On Monday, OpenCorporates got an email from a Spanish journalist, asking to confirm that information we’d got on some long-dissolved UK companies was correct.
First of all, nice to meet you and congratulations (and thank you) for an incredible project as OpenCorporate is
In Spain, today, we are talking about a Spanish Minister who was involved in a offshore company in the 90s. When we looked for some more information in OpenCorporates we found two UK companies:
UK Lines Limited: https://opencorporates.com/companies/gb/01657954
Oceanic Lines Limited: https://opencorporates.com/companies/gb/03358201However, we are not able to find this information in UK Register (Companies House)

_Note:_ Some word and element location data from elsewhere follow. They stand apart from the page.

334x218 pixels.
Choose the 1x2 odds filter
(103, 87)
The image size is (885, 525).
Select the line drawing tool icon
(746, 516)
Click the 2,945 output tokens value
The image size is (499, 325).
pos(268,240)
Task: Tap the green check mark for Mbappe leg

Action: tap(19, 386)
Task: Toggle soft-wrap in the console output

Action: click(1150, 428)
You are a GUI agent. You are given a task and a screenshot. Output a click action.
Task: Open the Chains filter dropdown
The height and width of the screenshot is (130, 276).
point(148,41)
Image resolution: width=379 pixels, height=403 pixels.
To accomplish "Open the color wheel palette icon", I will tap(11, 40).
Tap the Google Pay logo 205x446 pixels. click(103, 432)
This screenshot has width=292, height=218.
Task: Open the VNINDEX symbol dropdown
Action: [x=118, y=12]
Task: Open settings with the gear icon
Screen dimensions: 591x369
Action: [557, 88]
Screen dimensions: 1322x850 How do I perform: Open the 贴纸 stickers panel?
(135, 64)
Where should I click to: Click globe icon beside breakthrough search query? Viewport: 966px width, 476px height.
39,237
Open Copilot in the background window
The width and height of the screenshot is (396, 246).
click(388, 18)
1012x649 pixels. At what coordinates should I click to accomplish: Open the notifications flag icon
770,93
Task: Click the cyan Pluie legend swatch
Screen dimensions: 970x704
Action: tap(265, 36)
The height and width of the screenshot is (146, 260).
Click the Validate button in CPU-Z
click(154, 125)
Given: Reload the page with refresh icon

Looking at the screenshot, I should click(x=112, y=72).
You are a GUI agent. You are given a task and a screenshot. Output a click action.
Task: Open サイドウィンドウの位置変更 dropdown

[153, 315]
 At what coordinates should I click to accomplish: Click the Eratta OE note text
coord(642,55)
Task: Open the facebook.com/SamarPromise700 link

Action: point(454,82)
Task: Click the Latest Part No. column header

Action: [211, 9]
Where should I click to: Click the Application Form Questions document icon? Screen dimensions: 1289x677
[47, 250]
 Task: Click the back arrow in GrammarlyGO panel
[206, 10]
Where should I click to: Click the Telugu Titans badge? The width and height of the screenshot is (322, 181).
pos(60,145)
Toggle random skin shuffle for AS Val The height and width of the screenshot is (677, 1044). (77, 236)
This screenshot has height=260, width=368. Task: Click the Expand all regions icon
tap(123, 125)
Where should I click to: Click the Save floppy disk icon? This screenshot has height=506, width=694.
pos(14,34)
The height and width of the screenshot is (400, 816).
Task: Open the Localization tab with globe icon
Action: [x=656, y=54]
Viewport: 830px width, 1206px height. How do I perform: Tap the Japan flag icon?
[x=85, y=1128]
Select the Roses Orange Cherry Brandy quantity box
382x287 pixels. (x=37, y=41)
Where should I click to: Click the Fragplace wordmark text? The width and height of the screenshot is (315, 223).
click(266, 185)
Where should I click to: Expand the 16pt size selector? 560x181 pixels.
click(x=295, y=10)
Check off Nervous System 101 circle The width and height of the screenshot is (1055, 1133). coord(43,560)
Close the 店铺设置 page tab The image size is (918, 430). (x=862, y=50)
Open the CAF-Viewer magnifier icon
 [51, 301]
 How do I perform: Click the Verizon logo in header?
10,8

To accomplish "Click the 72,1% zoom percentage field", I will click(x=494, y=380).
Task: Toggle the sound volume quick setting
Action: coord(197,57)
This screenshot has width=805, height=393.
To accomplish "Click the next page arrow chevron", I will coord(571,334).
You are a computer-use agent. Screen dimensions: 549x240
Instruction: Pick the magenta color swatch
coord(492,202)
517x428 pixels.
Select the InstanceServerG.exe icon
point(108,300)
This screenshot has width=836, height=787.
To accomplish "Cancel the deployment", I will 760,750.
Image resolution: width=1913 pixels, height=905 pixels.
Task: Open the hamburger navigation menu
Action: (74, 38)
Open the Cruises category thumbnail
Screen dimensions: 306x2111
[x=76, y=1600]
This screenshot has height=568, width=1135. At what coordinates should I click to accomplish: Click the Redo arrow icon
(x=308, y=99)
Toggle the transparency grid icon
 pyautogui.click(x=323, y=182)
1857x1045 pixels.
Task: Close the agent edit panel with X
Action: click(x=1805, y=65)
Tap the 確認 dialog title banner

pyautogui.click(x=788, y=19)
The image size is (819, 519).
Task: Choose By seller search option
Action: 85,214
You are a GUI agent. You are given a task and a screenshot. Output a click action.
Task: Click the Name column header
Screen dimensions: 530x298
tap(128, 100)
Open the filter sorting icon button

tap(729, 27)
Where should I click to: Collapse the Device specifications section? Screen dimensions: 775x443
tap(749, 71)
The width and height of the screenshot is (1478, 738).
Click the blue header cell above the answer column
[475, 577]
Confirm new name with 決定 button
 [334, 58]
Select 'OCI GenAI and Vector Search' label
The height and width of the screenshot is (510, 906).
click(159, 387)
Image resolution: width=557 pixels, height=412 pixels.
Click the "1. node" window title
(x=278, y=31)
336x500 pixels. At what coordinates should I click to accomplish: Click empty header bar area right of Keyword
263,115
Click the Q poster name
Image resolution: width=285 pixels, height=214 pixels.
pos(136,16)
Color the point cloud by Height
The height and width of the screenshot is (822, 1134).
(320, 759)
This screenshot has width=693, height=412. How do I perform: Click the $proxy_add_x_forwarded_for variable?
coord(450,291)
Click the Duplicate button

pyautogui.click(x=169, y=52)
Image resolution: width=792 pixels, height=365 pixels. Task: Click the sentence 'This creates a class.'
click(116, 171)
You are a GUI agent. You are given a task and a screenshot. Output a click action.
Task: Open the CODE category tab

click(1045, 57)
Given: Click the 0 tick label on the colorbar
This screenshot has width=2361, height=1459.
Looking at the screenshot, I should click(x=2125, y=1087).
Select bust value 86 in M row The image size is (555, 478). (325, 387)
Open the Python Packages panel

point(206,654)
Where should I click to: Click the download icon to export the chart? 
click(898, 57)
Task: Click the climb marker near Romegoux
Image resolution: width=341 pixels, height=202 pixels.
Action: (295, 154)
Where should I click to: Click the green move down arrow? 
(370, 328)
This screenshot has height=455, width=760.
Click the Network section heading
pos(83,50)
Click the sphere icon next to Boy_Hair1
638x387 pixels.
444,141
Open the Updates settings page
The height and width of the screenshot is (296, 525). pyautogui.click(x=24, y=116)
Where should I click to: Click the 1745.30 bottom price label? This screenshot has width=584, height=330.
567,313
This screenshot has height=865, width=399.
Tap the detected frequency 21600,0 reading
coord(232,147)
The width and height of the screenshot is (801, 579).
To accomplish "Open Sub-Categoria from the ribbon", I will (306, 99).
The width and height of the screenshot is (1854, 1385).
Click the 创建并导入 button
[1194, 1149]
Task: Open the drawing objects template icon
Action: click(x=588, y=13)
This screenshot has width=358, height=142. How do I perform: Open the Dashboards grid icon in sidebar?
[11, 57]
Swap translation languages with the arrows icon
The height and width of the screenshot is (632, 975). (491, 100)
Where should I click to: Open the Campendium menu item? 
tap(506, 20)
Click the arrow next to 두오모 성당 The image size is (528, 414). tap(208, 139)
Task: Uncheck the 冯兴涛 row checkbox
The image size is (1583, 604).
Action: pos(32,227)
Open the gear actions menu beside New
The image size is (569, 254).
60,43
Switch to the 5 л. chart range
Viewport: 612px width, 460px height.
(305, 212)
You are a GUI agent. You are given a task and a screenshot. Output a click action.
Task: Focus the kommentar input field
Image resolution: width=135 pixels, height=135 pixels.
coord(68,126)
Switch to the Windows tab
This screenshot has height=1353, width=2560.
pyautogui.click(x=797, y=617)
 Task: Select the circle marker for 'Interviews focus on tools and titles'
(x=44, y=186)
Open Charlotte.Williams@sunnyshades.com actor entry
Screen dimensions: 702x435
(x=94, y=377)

We knew the information was correct – we had retrieved it as data from Companies House several years ago –and showed how they could check it using Companies House legacy website (companies that were dissolved some time ago aren’t currently on the nice new Companies House website).
Today, we saw just how big that story was, with the resignation of José Manuel Soria, the Minister for Trade & Industry.
The story in a nutshell (see more details here and here) is that Soria was discovered in the Panama Papers, but denied any connection to the Bahamas company in referenced in them. It turns out that a company of the same name, UK Lines Limited, had been incorporated in the UK, with officerships linked to him and his family. Further investigation into this company and another UK one, Oceanic Lines Limited, used company filings and shareholder documents to show that these were indeed connected with Soria and his family. Yesterday, newspaper El Mundo nailed the case showing Soria was also director of a Jersey company when he was already a politician.
There is a delicious irony in Soria being brought down in part by open data (obviously the main credit goes to the journalists who tracked the story down), given that the Spanish Company Register is locked behind a paywall – you can’t even search to see if a company exists without giving your credit card, and they have been adamant that they will not open up the register, still less make it available as open data (not surprisingly they score zero on the Open Company Data Index).
Of course, we’re not suggesting that they are hiding things, though the current embattled Prime Minister, as an ex-registrar, probably knows where some of the bodies are buried. But the lack of the company register information as open data is a huge barrier to the fight against corruption
It also underlines some of the many flaws behind the recent German plan for sharing of Beneficial Ownership data among 6 EU governments (of which Spain was one) – which of course would shield such information from the prying eyes of ordinary citizens, and prevent it being combined with other data. That’s why we need a public global beneficial ownership register, and that, perhaps, is precisely why Spanish politicians don’t want it.